A few things that stand out, to me....

  1. A change from... barely recovering, trying to retain altitude... as this was the most important thing back in the day...
  2. to... push the nose over enough to come out of the seat, maintaining energy... as this is the most important thing everyday... as far as laws of physics are concerned... having excess speed is way better than having not enough speed...
  3. How do you know when you have barely enough speed?

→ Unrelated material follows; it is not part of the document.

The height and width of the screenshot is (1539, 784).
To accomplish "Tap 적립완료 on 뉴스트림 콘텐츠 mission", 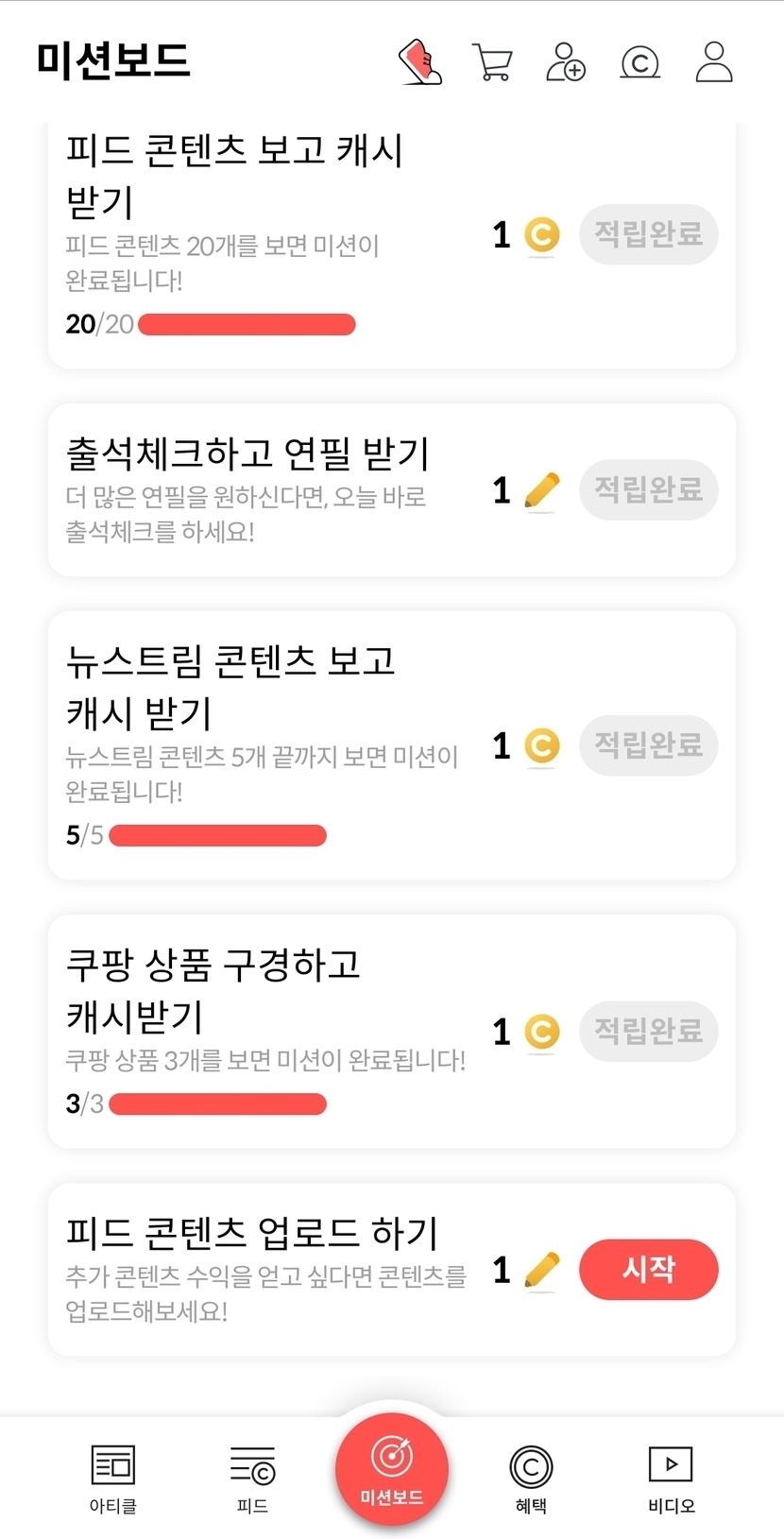I will (648, 745).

Will you be looking at your ASI during an unexpected impending stall?
  4. Coming out of the seat is a clear recognizable indicator of the wings being unloaded... 
  5. Maintaining energy is a combination of speed AND altitude... having the wings unloaded, priceless...
  6. In the given scenario... you get six seconds to recognize and decide and act properly...
  7. Since so much time erodes in the recognition phase... push until weightless is a proper response to buy another first down...
  8. Can you tell the Pats are playing? :)

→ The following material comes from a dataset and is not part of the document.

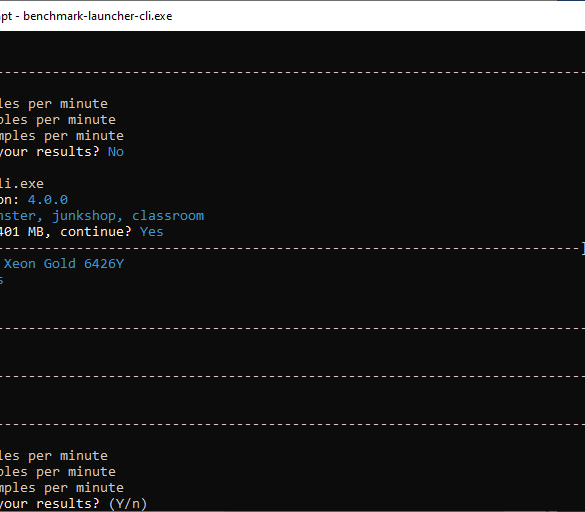Click "mples per minute" line near bottom
This screenshot has height=512, width=585.
62,488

When you survive the stall scenario... you can always trade the extra speed back to altitude... (with a small exchange cost of extra frictional drag loss for being at a higher speed for a brief moment of time... even this loss isn’t much, the time was brief and the speed was probably closer to best glide...)

Some of us had the opportunity to meet the Flight Chops guy at Mooney Summit last year... He has a great personality for this type of aviation media.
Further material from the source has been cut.